_WHAT IS EXPECTED_
Copies of all lines containing the string "Радлова" are needed from the data below.
[[ TASK INPUTS open ]]
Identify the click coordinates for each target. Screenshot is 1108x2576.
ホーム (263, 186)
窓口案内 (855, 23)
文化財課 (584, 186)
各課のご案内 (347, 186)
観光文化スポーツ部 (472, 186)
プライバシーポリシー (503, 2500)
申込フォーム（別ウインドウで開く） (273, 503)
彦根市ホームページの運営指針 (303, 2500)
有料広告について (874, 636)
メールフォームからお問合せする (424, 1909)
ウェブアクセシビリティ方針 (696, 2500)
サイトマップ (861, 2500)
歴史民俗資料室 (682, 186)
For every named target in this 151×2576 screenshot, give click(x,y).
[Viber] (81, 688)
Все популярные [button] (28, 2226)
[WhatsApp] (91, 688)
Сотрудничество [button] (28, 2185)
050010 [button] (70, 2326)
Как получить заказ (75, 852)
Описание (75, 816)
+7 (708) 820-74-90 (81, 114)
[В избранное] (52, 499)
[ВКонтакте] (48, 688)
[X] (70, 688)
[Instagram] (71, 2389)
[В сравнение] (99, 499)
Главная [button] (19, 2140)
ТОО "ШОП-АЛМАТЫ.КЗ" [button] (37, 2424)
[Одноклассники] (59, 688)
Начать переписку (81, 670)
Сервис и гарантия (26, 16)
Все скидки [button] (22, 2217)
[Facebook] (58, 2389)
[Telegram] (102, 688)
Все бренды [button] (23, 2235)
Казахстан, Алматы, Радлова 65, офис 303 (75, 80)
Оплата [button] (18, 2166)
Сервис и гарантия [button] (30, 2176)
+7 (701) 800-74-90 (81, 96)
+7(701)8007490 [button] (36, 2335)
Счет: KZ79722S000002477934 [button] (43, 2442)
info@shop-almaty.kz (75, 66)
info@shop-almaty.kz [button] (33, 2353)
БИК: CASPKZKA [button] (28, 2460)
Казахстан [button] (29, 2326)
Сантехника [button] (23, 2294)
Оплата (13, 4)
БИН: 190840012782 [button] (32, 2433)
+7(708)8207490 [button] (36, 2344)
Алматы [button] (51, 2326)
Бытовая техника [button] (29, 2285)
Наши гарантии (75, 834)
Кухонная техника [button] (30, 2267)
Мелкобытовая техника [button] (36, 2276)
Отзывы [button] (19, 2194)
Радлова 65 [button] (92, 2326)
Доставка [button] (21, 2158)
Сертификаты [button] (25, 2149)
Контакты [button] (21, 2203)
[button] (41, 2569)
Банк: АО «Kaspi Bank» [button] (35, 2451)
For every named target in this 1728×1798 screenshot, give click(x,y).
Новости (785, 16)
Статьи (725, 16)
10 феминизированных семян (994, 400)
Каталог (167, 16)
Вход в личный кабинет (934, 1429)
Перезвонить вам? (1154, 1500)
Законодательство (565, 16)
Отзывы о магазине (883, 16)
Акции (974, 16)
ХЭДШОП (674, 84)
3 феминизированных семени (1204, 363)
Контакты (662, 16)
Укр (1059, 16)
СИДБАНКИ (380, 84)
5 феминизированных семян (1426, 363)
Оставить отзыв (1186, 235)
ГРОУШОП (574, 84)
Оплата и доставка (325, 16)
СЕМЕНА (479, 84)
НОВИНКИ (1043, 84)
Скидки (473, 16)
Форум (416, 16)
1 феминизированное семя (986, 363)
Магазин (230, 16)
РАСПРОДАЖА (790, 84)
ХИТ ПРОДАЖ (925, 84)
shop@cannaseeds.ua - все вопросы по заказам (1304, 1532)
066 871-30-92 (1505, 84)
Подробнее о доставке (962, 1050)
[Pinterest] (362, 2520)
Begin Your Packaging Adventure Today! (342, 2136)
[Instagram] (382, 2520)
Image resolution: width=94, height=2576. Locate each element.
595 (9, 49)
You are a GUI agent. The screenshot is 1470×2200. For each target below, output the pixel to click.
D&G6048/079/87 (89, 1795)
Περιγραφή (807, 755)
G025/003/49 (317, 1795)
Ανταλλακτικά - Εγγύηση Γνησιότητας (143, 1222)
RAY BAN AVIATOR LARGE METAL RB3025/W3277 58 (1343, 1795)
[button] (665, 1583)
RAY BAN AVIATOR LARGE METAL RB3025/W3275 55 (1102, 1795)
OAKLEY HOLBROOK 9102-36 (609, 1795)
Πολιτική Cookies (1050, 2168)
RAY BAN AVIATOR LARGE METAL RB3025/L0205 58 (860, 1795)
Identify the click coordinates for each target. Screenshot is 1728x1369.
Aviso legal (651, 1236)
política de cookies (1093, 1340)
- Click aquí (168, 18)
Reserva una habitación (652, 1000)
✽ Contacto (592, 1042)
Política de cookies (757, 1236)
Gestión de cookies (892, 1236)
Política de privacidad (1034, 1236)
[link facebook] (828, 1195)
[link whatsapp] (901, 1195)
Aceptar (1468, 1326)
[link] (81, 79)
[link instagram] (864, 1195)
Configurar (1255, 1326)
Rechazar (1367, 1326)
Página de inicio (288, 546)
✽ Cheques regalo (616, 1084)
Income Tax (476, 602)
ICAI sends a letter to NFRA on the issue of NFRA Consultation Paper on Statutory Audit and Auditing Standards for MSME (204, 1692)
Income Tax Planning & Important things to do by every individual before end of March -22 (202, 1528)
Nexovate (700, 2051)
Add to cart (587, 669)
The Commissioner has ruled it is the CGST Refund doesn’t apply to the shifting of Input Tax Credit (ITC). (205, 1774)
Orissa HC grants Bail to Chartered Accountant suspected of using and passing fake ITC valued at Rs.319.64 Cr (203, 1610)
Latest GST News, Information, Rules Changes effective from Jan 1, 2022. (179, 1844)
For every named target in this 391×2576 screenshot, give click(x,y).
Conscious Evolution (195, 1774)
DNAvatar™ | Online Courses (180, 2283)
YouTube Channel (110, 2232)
[[ TASK INPUTS closed ]]
_COMPLETED EXERCISE_
Казахстан, Алматы, Радлова 65, офис 303 (75, 80)
Радлова 65 [button] (92, 2326)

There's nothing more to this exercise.